Egerstedt emerged as the top candidate from an internal search to replace the founding executive director of IRIM, Henrik I. Christensen, who is moving to the University of California, San Diego to serve as director of the newly formed Contextual Robotics Institute and professor in the Department of Computer Science and Engineering at the Jacobs School of Engineering.

“I am very pleased to learn the next IRIM executive director will be Magnus,” Christensen said. “I have known him since we were both in Stockholm. He is an excellent researcher and a highly respected member of the research community. He has all the right skills to secure the continued growth of the robotics efforts at Georgia Tech.”

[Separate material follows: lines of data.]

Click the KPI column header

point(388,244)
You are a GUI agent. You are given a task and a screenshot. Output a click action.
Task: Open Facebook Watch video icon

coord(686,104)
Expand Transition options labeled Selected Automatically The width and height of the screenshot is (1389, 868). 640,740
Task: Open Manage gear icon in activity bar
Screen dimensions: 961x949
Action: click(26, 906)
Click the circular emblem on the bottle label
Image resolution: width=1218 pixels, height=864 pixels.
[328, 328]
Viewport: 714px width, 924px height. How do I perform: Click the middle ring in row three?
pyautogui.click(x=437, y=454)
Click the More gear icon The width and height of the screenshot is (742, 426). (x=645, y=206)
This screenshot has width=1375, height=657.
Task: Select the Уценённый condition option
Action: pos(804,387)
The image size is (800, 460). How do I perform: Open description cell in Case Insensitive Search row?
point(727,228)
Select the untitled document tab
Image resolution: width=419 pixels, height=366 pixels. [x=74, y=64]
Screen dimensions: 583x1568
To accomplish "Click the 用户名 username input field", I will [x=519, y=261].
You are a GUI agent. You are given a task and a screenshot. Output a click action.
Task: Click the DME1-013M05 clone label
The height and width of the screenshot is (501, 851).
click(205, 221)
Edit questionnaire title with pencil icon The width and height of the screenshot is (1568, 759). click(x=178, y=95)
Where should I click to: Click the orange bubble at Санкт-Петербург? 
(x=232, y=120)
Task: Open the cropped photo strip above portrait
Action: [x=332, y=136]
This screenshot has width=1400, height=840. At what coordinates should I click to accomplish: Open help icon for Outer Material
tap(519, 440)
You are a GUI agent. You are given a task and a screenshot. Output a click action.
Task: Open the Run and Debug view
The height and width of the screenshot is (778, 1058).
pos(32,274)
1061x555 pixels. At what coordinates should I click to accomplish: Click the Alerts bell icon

Egerstedt will begin his duties at IRIM on Aug. 1, and will continue to lead the GRITS Lab in the School of Electrical and Computer Engineering.

He holds a bachelor’s degree in philosophy from Stockholm University and master’s and doctoral degrees in engineering physics and applied mathematics, respectively, from the Royal Institute of Technology, Stockholm. After completing his Ph.D., Egerstedt was a postdoctoral scholar at Harvard University.

“Henrik helped build a world-class robotics program at Tech. Magnus has both the leadership skills and outstanding research in this area to continue IRIM’s growth and impact on the robotics field,” said Gary S. May, Southern Company Chair and dean of the College of Engineering.

Launched as an Interdisciplinary Research Institute in fall 2013, the Institute for Robotics and Intelligent Machines was built upon foundational work developed over the previous seven years in the former Robotics & Intelligent Machines Center at Georgia Tech.

IRIM brings together robotics researchers from across campus—spanning colleges, departments, and individual labs—to create new collaborative opportunities for faculty, strengthen partnerships with industry and government, and maximize the societal impact of the transformative robotics research conducted at Georgia Tech.